## What to work on
Starting with the line where "The image size" appears, print every line through the end of the entries below exactly as it stands, and leave out the pictures.

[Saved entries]
-*-*-

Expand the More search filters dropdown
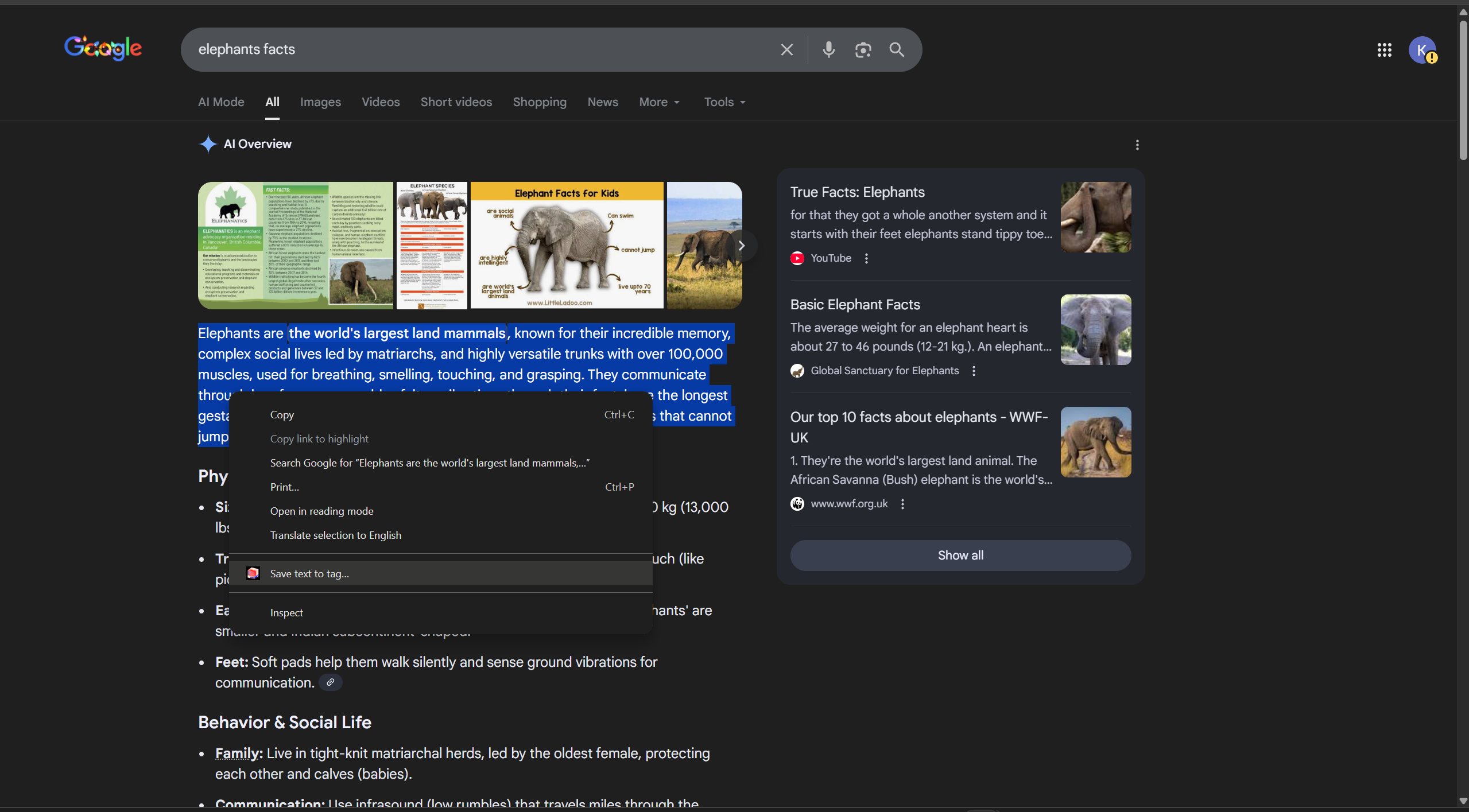This screenshot has height=812, width=1469. click(659, 102)
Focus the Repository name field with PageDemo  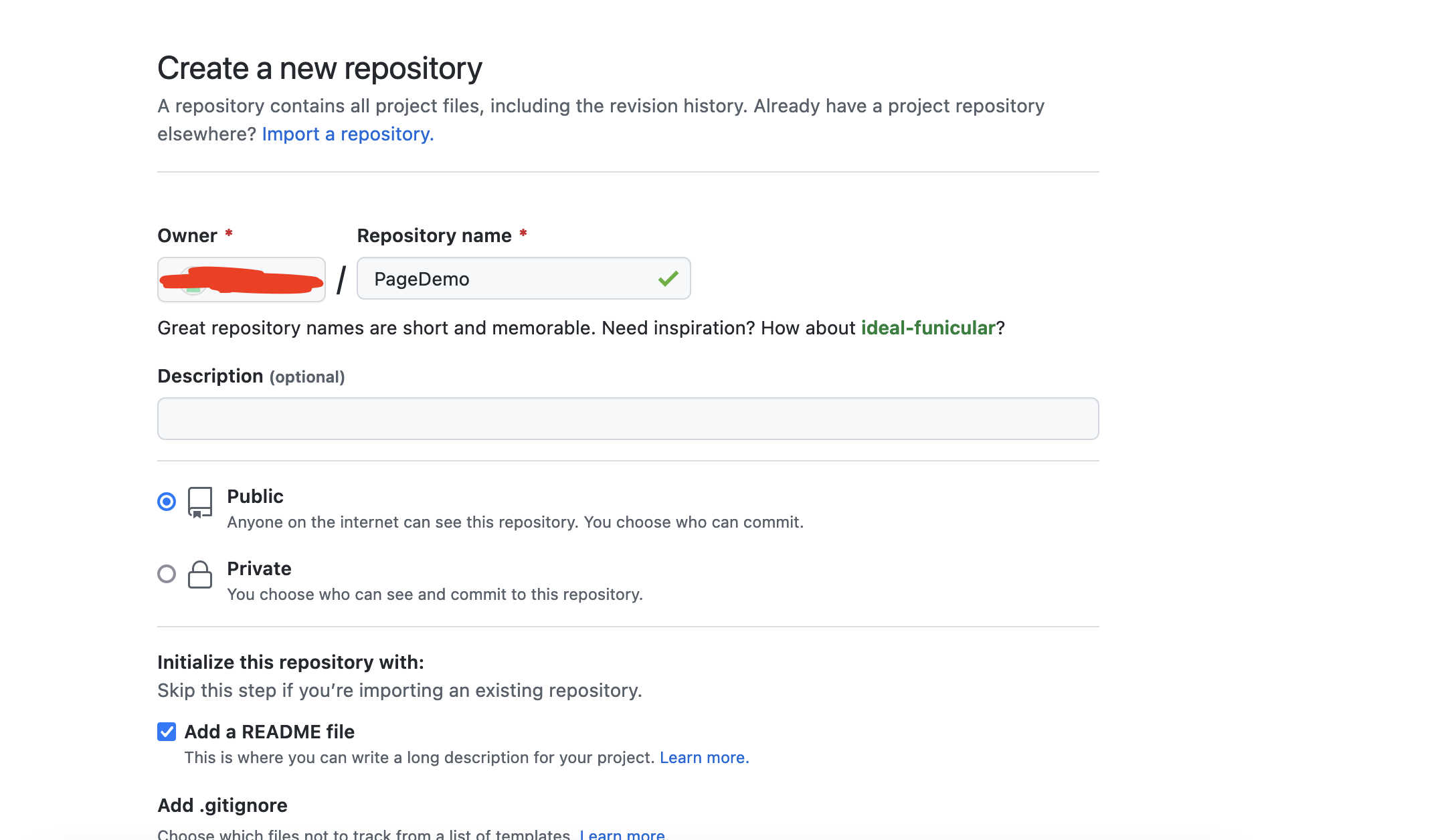click(x=509, y=279)
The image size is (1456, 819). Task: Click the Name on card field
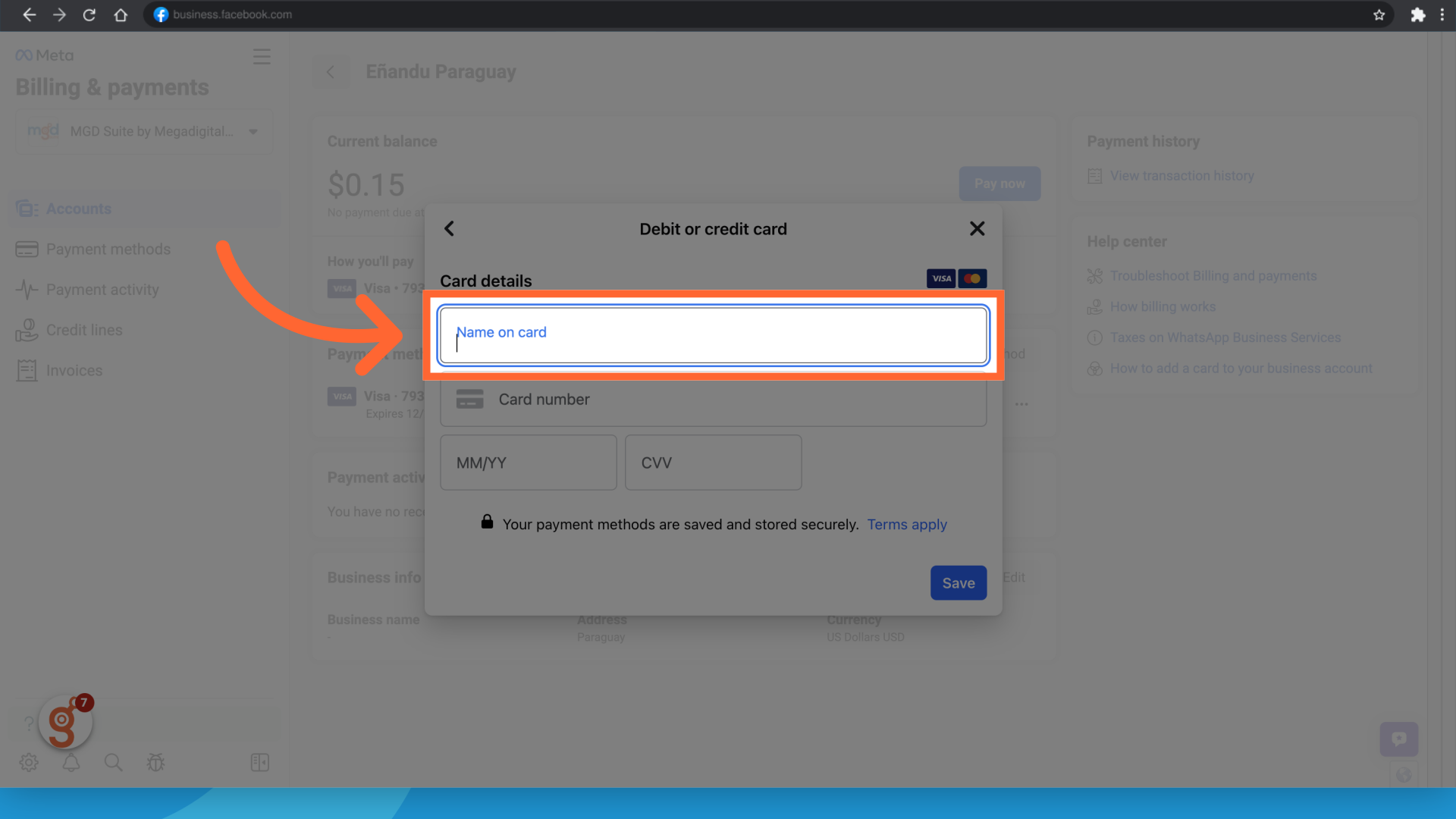pyautogui.click(x=713, y=335)
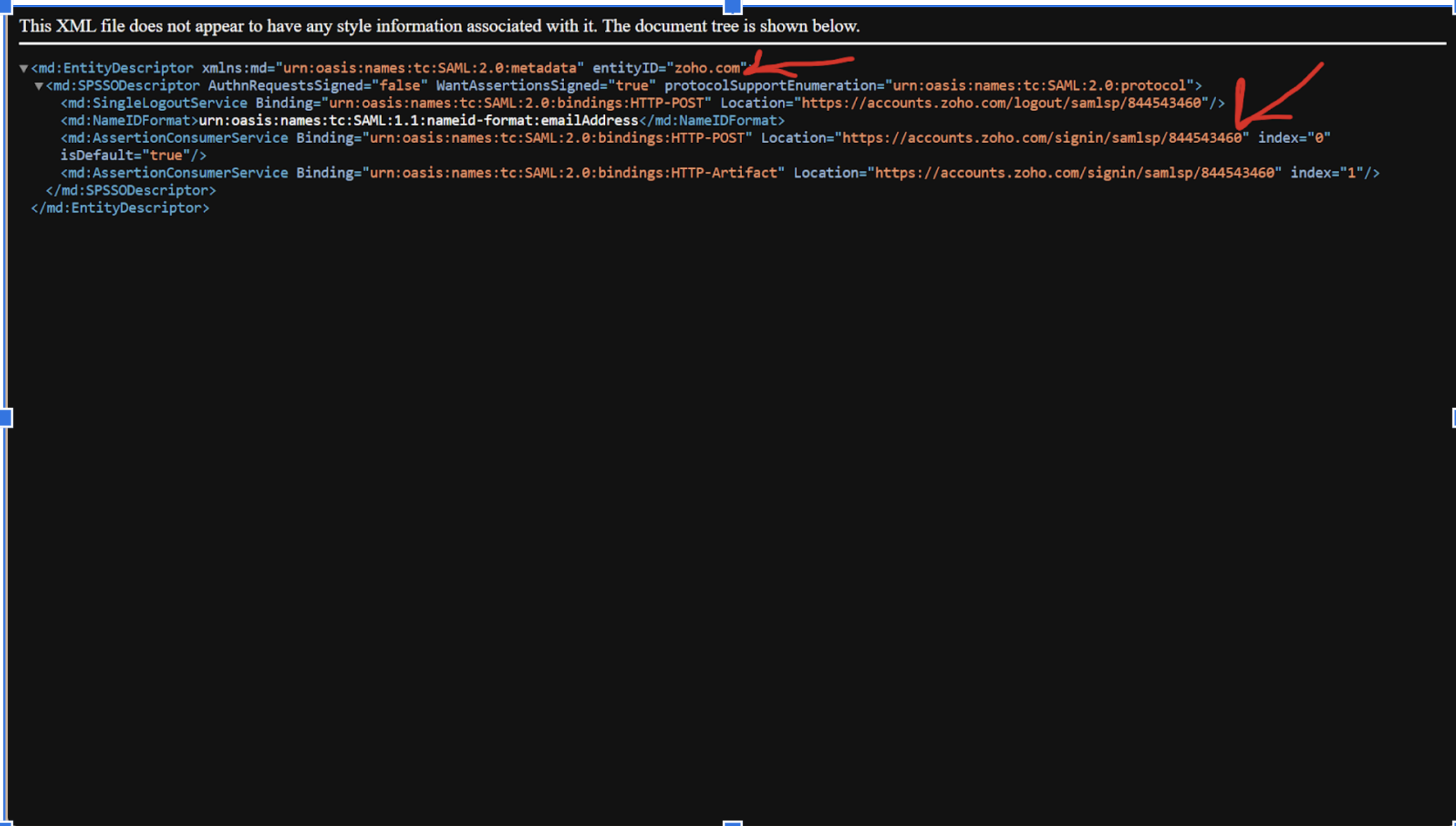Click the closing md:SPSSODescriptor tag

coord(131,191)
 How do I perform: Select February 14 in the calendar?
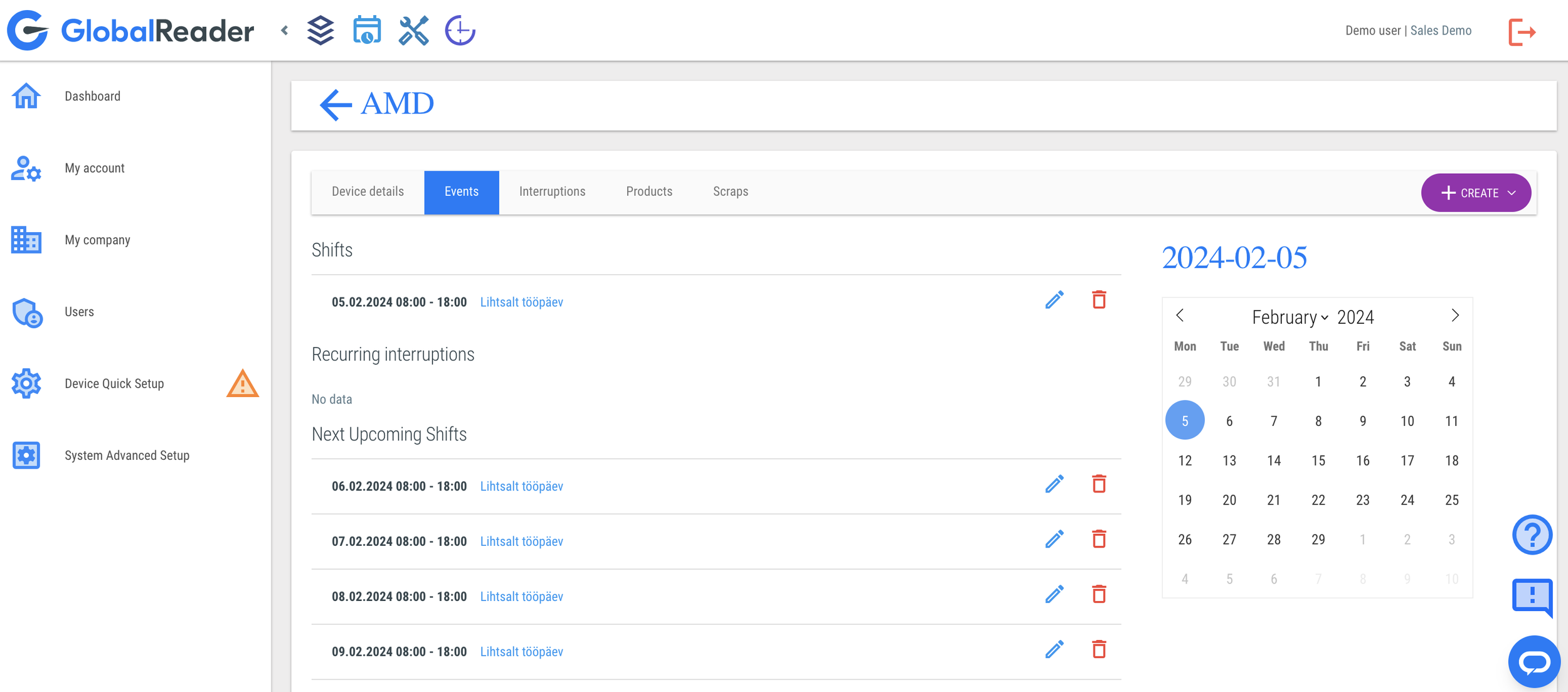point(1273,460)
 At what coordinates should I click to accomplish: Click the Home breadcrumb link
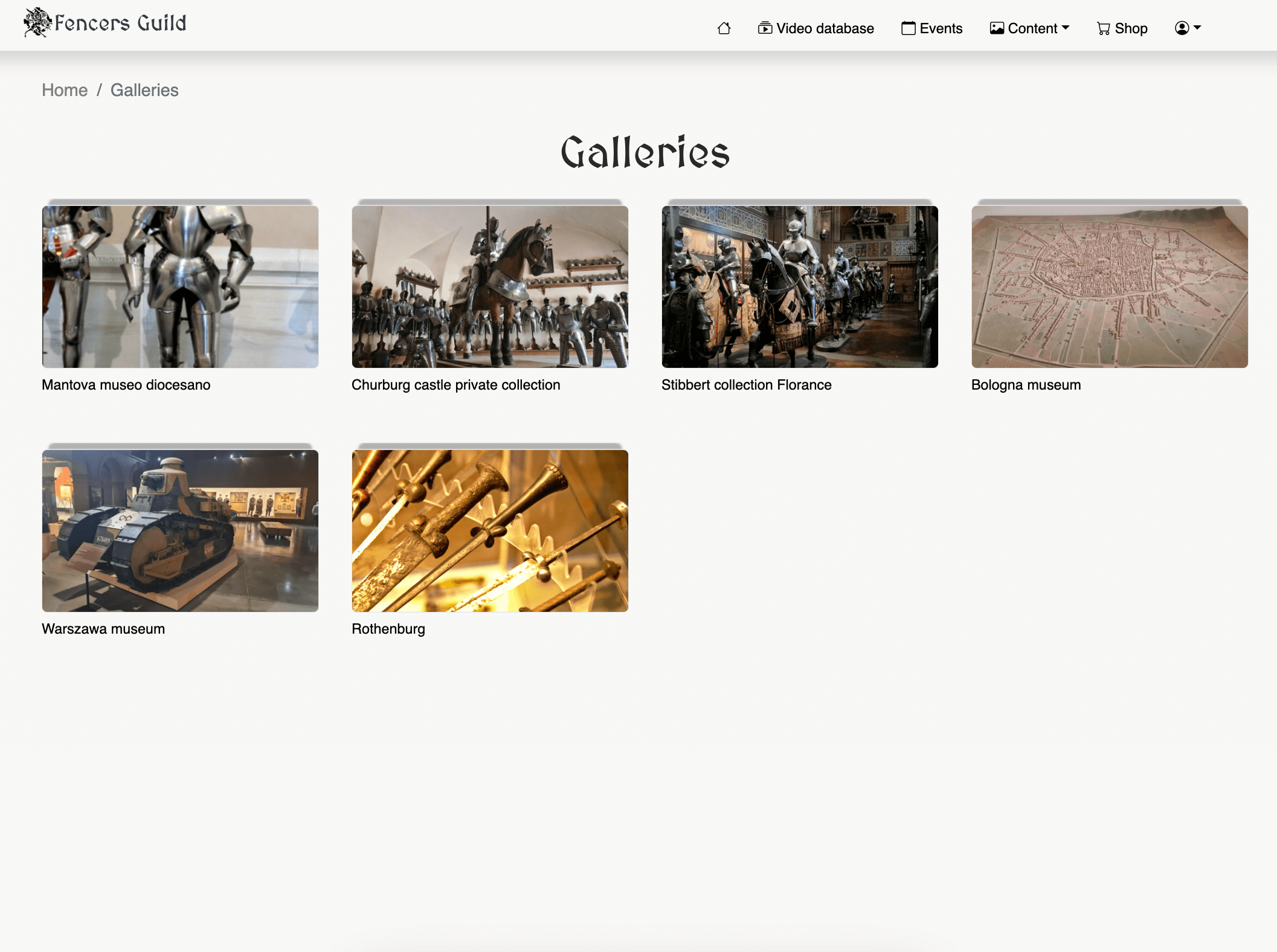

-*-*-

## Exercise result
The image size is (1456, 819). Task: Click the Name on card field
pyautogui.click(x=713, y=335)
Click the closing md:SPSSODescriptor tag

coord(131,191)
 How do I perform: Select February 14 in the calendar?
point(1273,460)
 At what coordinates should I click to accomplish: Click the Home breadcrumb link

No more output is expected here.